Ярмарка тщеславия по имени Круазетт

Нет, не зря русские облюбовали французский Лазурный берег. Начиная еще с вдовушки-императрицы Александры Федоровны, которую пленила Ницца. Русские виллы, выросшие по всему побережью, вошли в легенды. Русские нравы -- в местный фольклор. Считалось даже, что именно русское нашествие придало Ницце истинный блеск и шарм.

"Новые русские" пытаются традицию продолжить. С виллами все в порядке, но пока есть некоторый дефицит шарма.


Каннский айсберг


На Лазурном берегу три главных центра притяжения. Три города, где вечный праздник. Монако с его казино, аквариумом и "Формулой-1". Ницца с ее карнавалом, одним из трех древнейших и крупнейших в мире. И Канн с его кинофестивалем. Конечно, есть еще десятки приморских городков с их знаменитой керамикой и художественными галереями, с уникальной парфюмерией и изысканной кухней. Да и Канн известен не только как столица кино - здесь фестивали сменяют друг друга, не дав остыть разогретым подмосткам. Фестивали телевидения и джаза, фейерверков и гольфа, гонки яхт и частных самолетов, разнообразные водные праздники, а теперь еще и августовский фестиваль русского искусства - кино, театра, музыки, фольклора и ремесел.


Но главный аттракцион Канна - его кинофестиваль, призы которого в мире кино ценятся так же высоко, как американские "Оскары". Побывать на этом событии считает необходимым каждый уважающий себя деятель искусства, политики, бизнеса - это уже вопрос не удовольствия, а - престижа. Поэтому номера в сотнях здешних отелей бронируются едва ли не за год, несмотря на подскакивающие от возбуждения цены.
::::
• _Пункт задания_:
Ответьте на вопросы по тексту о Лазурном береге и пометьте ответы теми же буквами.
(а) Какая императрица была пленена Ниццей?
(б) Какие три города названы главными центрами притяжения на Лазурном берегу?
(в) С какой наградой сравнивают призы Каннского кинофестиваля?

• _Исходные данные_:
::::
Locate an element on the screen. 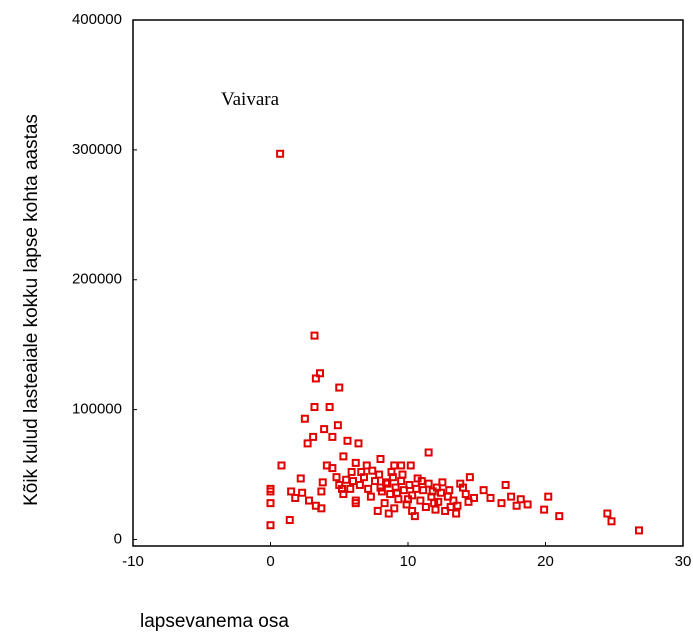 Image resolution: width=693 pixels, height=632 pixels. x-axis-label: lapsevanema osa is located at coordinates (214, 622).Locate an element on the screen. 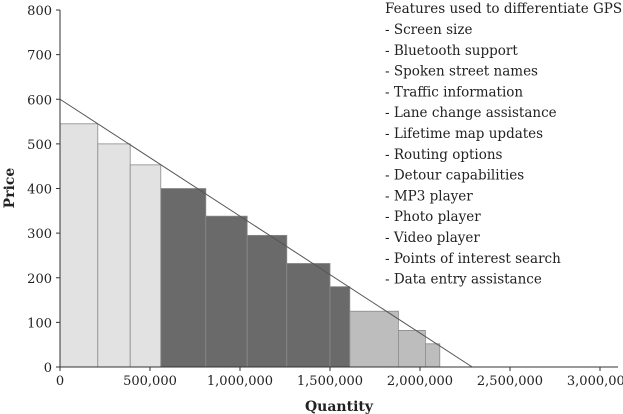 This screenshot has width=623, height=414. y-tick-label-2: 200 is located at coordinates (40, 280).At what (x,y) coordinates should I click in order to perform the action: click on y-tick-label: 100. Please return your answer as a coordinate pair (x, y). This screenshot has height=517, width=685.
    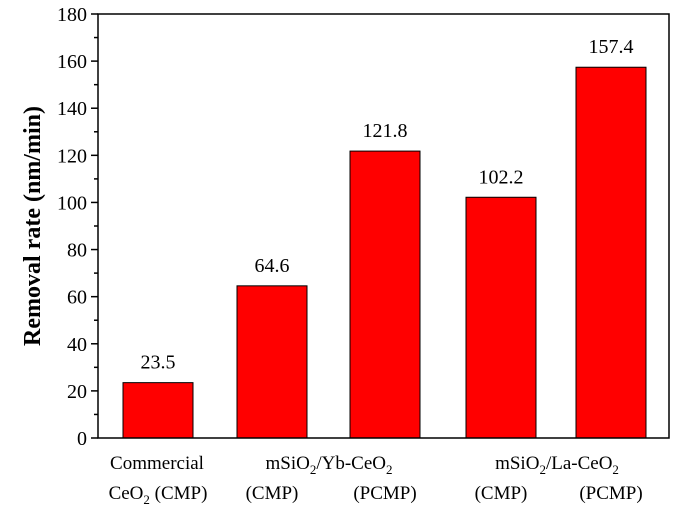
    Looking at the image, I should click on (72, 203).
::::
• _Результат задания_:
(а) Вдовствующая императрица Александра Федоровна.
(б) Монако, Ницца и Канн.
(в) С американскими «Оскарами».